Bad block management for NAND #54

Open davidefer opened 1 year ago

davidefer commented 1 year ago

Hi Paul I'm a novice in NAND memories and I would have a question regarding your NAND driver. With the look-up table, it seems that with the Winbond memory one can get rid of a sophisticated bad blocks management, provided that the 20 Bad blocks/GBit ratio is respected (2%).

As I understand it, in your driver you mark the block as bad (addBBLUT) as soon as the ECC reports a correction.

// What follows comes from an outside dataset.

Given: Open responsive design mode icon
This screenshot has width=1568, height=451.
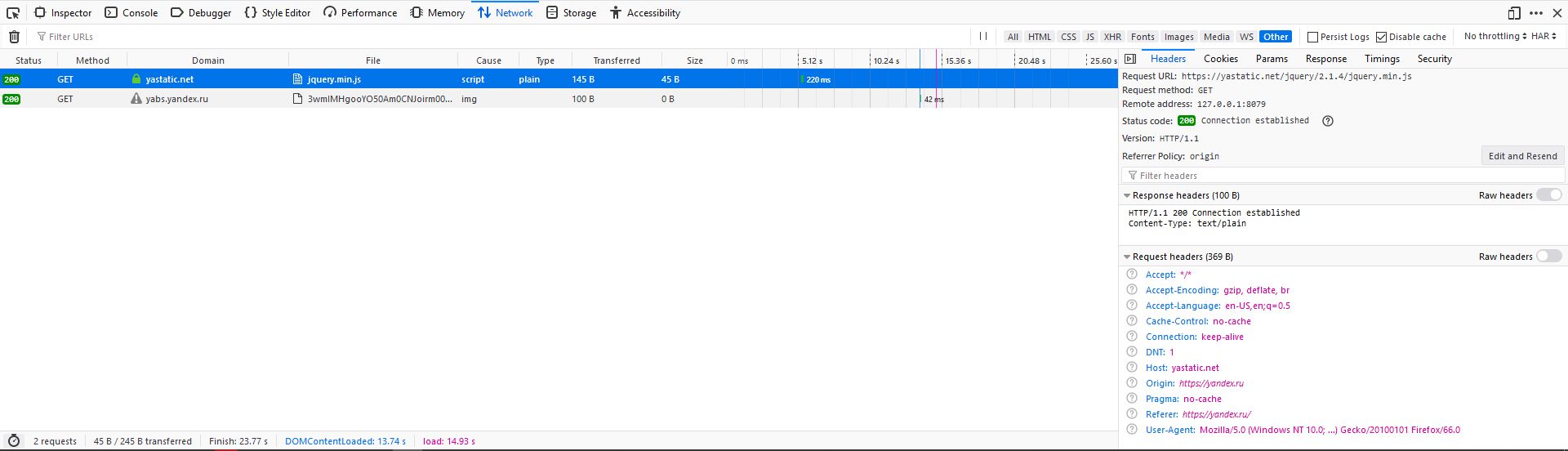Looking at the screenshot, I should click(1513, 13).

As I have understood, the NAND flashes need sometime the data in the block to be refreshed, please refer to this link: https://www.segger.com/products/file-system/emfile/add-ons/device-driver-nand-flash/about-device-driver-nand-flash/ chapter "Data scrubbing". As understand it, the process involves erasing the entire block and then writing back again the correct data.

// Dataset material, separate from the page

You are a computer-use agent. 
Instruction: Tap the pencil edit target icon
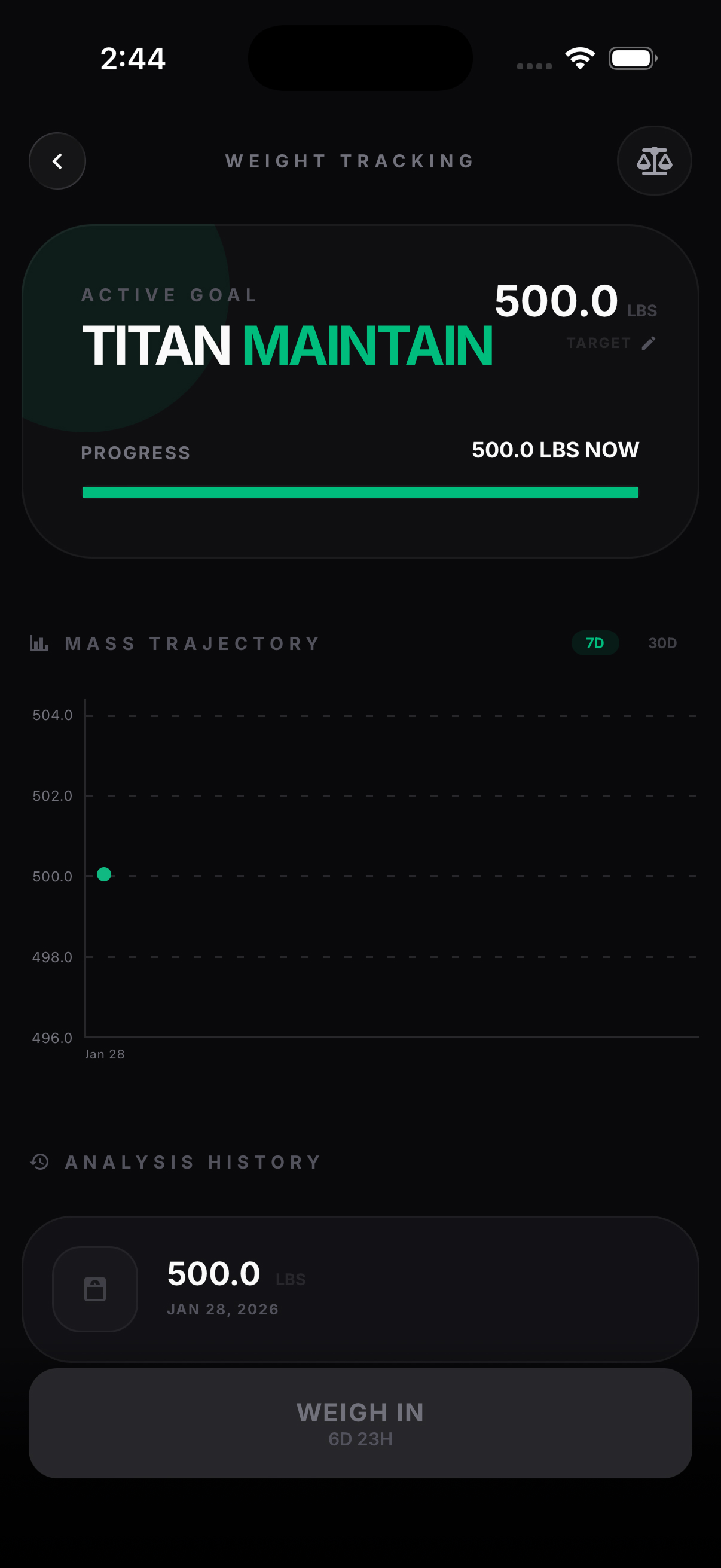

In your driver you don't perform data scrubbing, and as said the block is marked immediately as bad. I guess this is too restrictive, and the 20 Bad blocks/GBit ratio could then not be valid anymore. The block could be anyway valid, it is just that the data has suffered a "normal" degradation. If later the real 20 bad blocks will manifest, your driver has already occupied the look-up table with false positives, thus reducing the useful lifetime of the flash chip.

What do you think about it? Many thanks in advance. Regards ,Davide

CSC-Sendance commented 2 months ago

Hi, I also think this is very suboptimal.

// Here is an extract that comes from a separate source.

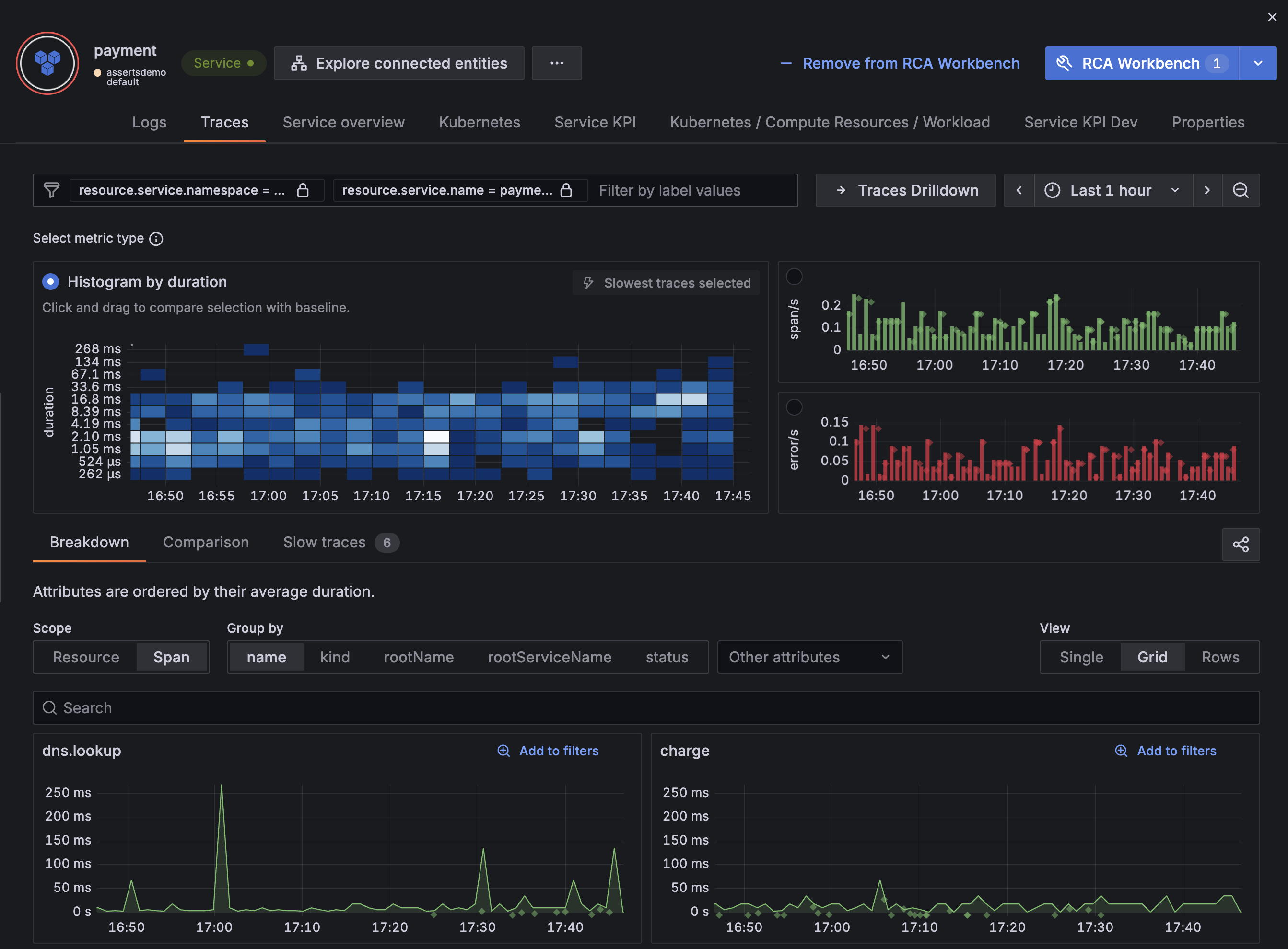
Task: Click the Search attributes input field
Action: 645,708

I am currently trying to implement something that handles this in the recommended manner with the W25N01 and an nrf52840 platform.

A major issue here is, clearly, that there are only block erases with 128 kB available. This would mean, to "refresh/scrub" a "ECC-corrected" block, one would need to read & buffer the full 128 kB of a block, perform the erase operation, then re-prog it. Occupying 128 kB RAM seems kinda infeasible concerning the 256 kB of RAM the nrf52840 has (in my case - other platforms probably have much less RAM).

As such, I think the mentioned checking for corrected ECC errors and immediate scrubbing can only realistically be performed under special circumstances (e.g. in advance/periodically in the bootloader before the OS is booted?) but not during normal operation. This may also be why scrubbing is not mentioned - at all - in the W25N01 documentation? Accordingly, I think the only practical way is to "skip scrubbing" BUT still not congest the BBLUT when the "bad" page was anyway successfully corrected.

For this lib, this would mean to simply introduce a small break in the switch (case 1)?

// Check ECC
    uint8_t statReg = readStatusRegister(0xC0, false);
    uint8_t eccCode = (((statReg) & ((1 << 5)|(1 << 4))) >> 4);

    wait(progtime);

    switch (eccCode) {
    case 0: // Successful read, no ECC correction
      break;
    case 1: // Successful read with ECC correction
      //Serial.printf("Successful read with ECC correction (addr, code): %x, %x\n", addr, eccCode);
      break; // <--- add this to avoid congesting BBLUT with nicely corrected pages
    case 2: // Uncorrectable ECC in a single page
      //Serial.printf("Uncorrectable ECC in a single page (addr, code): %x, %x\n", addr, eccCode);
    case 3: // Uncorrectable ECC in multiple pages
      addBBLUT(LINEAR_TO_BLOCK(addr));
      //deviceReset();
      //Serial.printf("Uncorrectable ECC in a multipe pages (addr, code): %x, %x\n", addr, eccCode);
      break;
    }

edit: addBBLUT also does nothing but check the current ecc entries (currently) - it does NOT add new ones. I guess @PaulStoffregen stopped implementing this for some reason since the "write BBLUT" entry logic is covered in an #ifdef LATER where "LATER" does not seem to be defined anywhere - also the SPI transaction is commented out, even if LATER would be defined somewhere.